EXERCISE -> Report each line of the records below that holds the word "agent".

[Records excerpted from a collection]
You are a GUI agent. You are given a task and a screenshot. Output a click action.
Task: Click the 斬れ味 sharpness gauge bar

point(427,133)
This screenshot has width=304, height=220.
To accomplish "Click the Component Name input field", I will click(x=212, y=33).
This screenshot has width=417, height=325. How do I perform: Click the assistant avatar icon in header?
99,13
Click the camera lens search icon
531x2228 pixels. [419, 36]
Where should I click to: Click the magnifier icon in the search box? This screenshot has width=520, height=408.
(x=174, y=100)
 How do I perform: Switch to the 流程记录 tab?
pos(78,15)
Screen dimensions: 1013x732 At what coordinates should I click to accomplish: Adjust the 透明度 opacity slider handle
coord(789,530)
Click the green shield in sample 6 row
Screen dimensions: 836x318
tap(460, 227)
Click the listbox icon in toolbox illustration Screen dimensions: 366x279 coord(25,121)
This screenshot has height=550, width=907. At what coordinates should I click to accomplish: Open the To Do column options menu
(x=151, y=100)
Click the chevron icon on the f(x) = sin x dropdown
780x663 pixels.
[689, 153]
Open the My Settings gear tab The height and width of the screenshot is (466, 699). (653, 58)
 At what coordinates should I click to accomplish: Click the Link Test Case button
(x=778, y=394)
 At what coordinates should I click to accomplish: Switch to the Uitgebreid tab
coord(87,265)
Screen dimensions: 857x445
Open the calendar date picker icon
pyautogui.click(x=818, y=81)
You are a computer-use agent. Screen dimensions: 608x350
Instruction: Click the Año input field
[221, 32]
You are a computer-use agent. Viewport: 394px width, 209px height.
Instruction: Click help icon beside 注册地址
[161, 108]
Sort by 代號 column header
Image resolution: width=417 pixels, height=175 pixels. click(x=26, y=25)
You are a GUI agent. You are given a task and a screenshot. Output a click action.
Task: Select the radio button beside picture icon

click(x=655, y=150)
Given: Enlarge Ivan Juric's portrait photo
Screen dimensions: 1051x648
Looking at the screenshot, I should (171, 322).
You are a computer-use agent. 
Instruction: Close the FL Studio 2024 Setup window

RESPONSE AREA ->
You are a GUI agent. You are given a task and a screenshot. Output a click action.
You are a computer-use agent. Screen dimensions: 608x350
You are a computer-use agent. Viewport: 394px width, 209px height.
You are a GUI agent. You are given a task and a screenshot. Output a click action.
You are a computer-use agent. 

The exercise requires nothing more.